Surface	Pattern	Regex	Example
ADR	`ADR-X.Y.Z`	`^ADR-\d+\.\d+\.\d+$`	`ADR-0.0.10`
OBPI	`OBPI-X.Y.Z-NN`	`^OBPI-\d+\.\d+\.\d+-\d+$`	`OBPI-0.0.10-01`
REQ	`REQ-X.Y.Z-NN-MM`	`^REQ-\d+\.\d+\.\d+-\d+-\d+$`	`REQ-0.0.10-01-01`
TASK	`TASK-X.Y.Z-NN-MM-SS`	`^TASK-\d+\.\d+\.\d+-\d+-\d+-\d+$`	`TASK-0.20.0-01-01-01`
Evidence	`EV-X.Y.Z-NN-SSS`	`^EV-\d+\.\d+\.\d+-\d+-\d+$`	`EV-0.0.10-01-001`

These identifiers work identically whether stored in Tier A markdown, Tier B indexes, or a future Tier C database.

Identity Surface Models¶

Each surface has a corresponding Pydantic model in src/gzkit/core/models.py:

Surface	Model	ConfigDict
ADR	`AdrId`	`frozen=True, extra="forbid"`
OBPI	`ObpiId`	`frozen=True, extra="forbid"`
REQ	`ReqId`	`frozen=True, extra="forbid"`
TASK	`TaskId`	`frozen=True, extra="forbid"`
Evidence	`EvidenceId`	`frozen=True, extra="forbid"`

All models provide parse(raw: str) and __str__() for lossless round-trip. These are identity-only models. Entity decomposition (extracting semver components) belongs to domain-specific models in triangle.py and tasks.py.

Portability Guarantee¶

Same string, any tier. An ID parsed in Tier A markdown produces the same model as the same ID parsed in a Tier B index or a future Tier C store.
No translation layer. There is no mapping table, no tier-specific prefix, and no encoding transform. The raw string is the identity.
Pydantic enforcement. Identity models validate format at parse time. Invalid IDs are rejected immediately.
Hierarchical containment. Each surface ID contains its parent context: OBPI contains its ADR semver, REQ contains its OBPI item, TASK and EV contain their parent chain.

Anti-Patterns¶

Anti-Pattern	Risk	Mitigation
Tier B cache accumulates non-derivable state	Silent tier escalation to C without governance	Periodic rebuild test: delete Tier B, rebuild, verify no data loss
External service becomes prerequisite for `gz` commands	Protocol dependency violates simplicity profile	All core commands must work with only git + filesystem
Tier A data duplicated in Tier B with divergence	Conflicting sources of truth	Tier B must always be regenerated from Tier A, never edited directly
Config stored in environment variables	Invisible, non-auditable state outside git	Config precedence must never include env vars (hard rule)

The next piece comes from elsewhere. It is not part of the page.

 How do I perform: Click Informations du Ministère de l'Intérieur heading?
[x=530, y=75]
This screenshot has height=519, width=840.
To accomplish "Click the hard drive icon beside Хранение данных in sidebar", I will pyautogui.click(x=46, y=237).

Recovery: git clone from scratch¶

All Tier A + B state must survive a clean recovery:

Bash

git clone <repo-url>
cd gzkit
uv sync
uv run gz agent sync control-surfaces   # Rebuild Tier B mirrors
uv run gz lint                           # Verify tooling works
uv run gz test                           # Verify tests pass

After these commands, the repository is fully operational. No external service, database, or protocol is required.